# Farmall Cub 2



## engineman56 (Jun 20, 2011)

Hey there everyone! I haven't been on here in a while so here's what's going on now. Lol

Last March I bought this Cub. I bought it from my brother's wife's mother. His wife's father had passed away and her brother wanted to take it to the scrap yard. Just happened to over hear the conversation. I spoke up and said I'll give you more than the scrap yard will for it. I just couldn't see it going for scrap. It had value to her so I had to wait for her to let go so I could buy it. One day she just called me and said Get over here and get it. 

So I got it running. It needed some ignition parts and it popped right off. It runs real good. That's what I was worried about most. If it didn't run I was going to use the parts to fix my other Cub. 

The clutch was bad and the PTO won't stay in gear. So I been using it to pull around wood wagons this winter. I heat my house with wood. So it worked out good. Well finally the clutch gave it up. So I figgered if I have to change the clutch I may as well fix the PTO.

So here we go! I knew it had to be done sooner or later. And now us it!


----------



## engineman56 (Jun 20, 2011)

Here's some pics of the tractor and the tear down. I just got my parts in the mail today. 
All the things that have to be removed just to change the transmission input shaft. That's why the PTO won't stay in gear.

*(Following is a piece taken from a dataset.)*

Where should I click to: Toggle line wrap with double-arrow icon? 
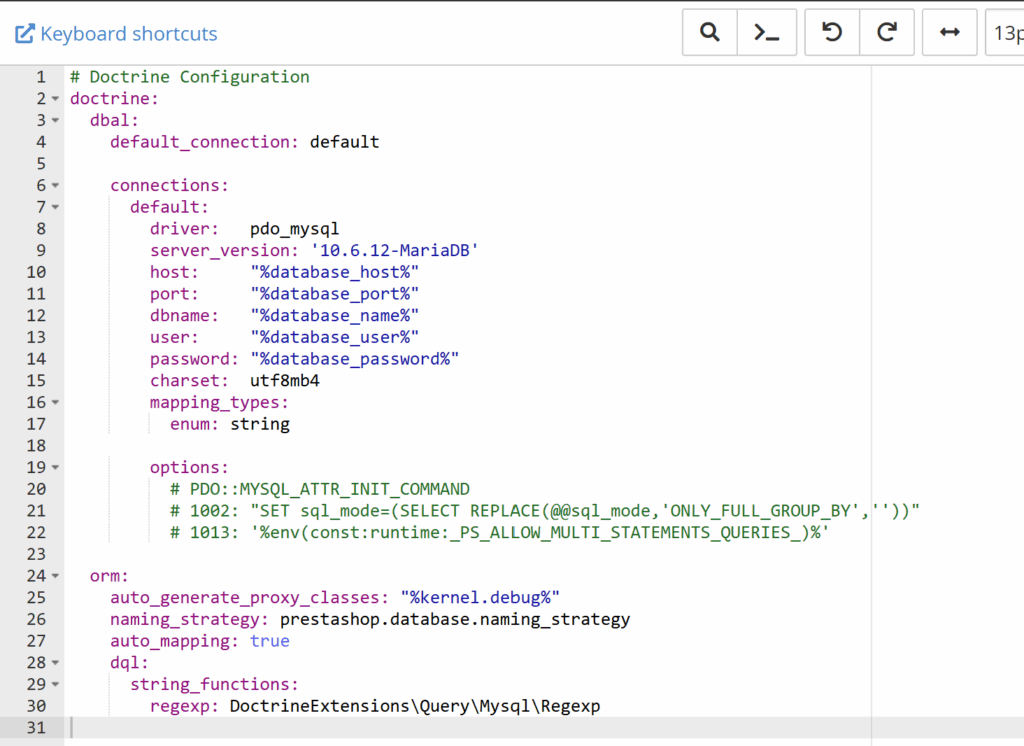(949, 33)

The first pic is the tractor before I started. 
Pic 2 1/2 way there.
Pic 3 The engine and front wheels sitting on a block of wood.
Pic 4 The rearend and transmission sitting there before I took off the bellhousing.


----------



## pogobill (Jan 31, 2012)

Looks like a great start to a restoration! Are you going to throw some paint on her before you are done?


----------



## engineman56 (Jun 20, 2011)

Pogobill, I am going to paint it as I assemble it so it has a coat of paint under all the things that get bolted on. The best part of it is I don't have to mess with the engine. I did run it this past winter hauling around wood wagons. The engine ran good. When I got it I knew the PTO didn't work. After I ran it I found out the clutch was junk.

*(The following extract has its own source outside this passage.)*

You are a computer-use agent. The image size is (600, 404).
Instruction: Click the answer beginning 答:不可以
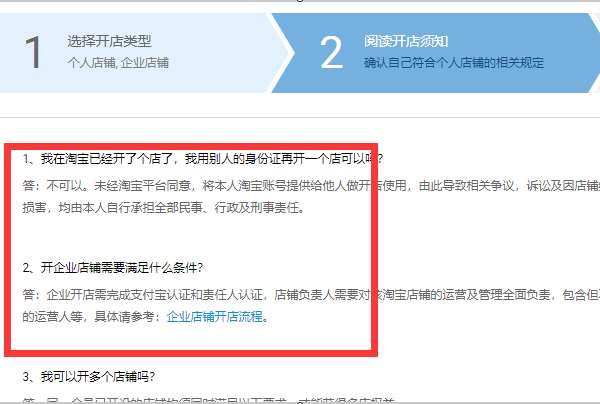tap(311, 186)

This Cub has a 6 volt electrical system. I had big trouble with the charging system. The generator just didn't work all the time and the battery was dead on a regular basis. So I had a 6 volt alternator built for it. Now it pops right off and charges the battery. It all fits nicely under the hood so you don't even know it has an alternator. Unless you take the hood off. 

I forgot to buy a rear main seal on Friday so I can't assemble it till Monday. Actually I didn't know the parts were coming so soon. I will post some pics of the assembly.


----------



## engineman56 (Jun 20, 2011)

OK Today I reassembled the clutch. I put the 2 halves back together. I had to get it so it's moveable. I'm going to have to paint it at a later time. I need to do a welding job first. It's a stainless steel ladder rack for a guy.
Anyhow this is what I got done today. I got the clutch in and put back together. I installed a new rear oil seal. I got a real automotive bearing throw out bearing for it too. I would like to run it for a bit and see how it's going to operate before the new paint job. I might have to disassemble it again. Maybe. 

The clutch needs adjusted. Tha governor needs adjusted too. I had all the linkages off it for cleaning. I wondered why it was so hard to Rev it up. I want to clean the carburetor too. I had a dirt issue in the winter when I was hauling wood. 

After I got the 2 halves back together I needed to remove the front bolster. The front crank seal was leaking like crazy. So I did that too. And I pulled the front crank pulley too. That was tight. But I got it off. I installed the new seal. That pulley was so tight on the shafts I broke it pulling it off. So there was a little repair there too. No biggie it welded right up. And I filed it down and it looks pretty good. I done that before on my Case VAI. 

Anyhow I got some assembly done. I was hoping to drive it today but I wasn't as fast as I thought I was going to be. I need to make a coil mount and repair the anchor pin for the right brake band. I wondered why the right brake didn't work. 

Here's some pics


----------



## fatjay (Dec 6, 2013)

Looking good! I have wanted a farmall cub for years, just haven't found a way to justify it, yet. Keep with the updates please!


----------



## engineman56 (Jun 20, 2011)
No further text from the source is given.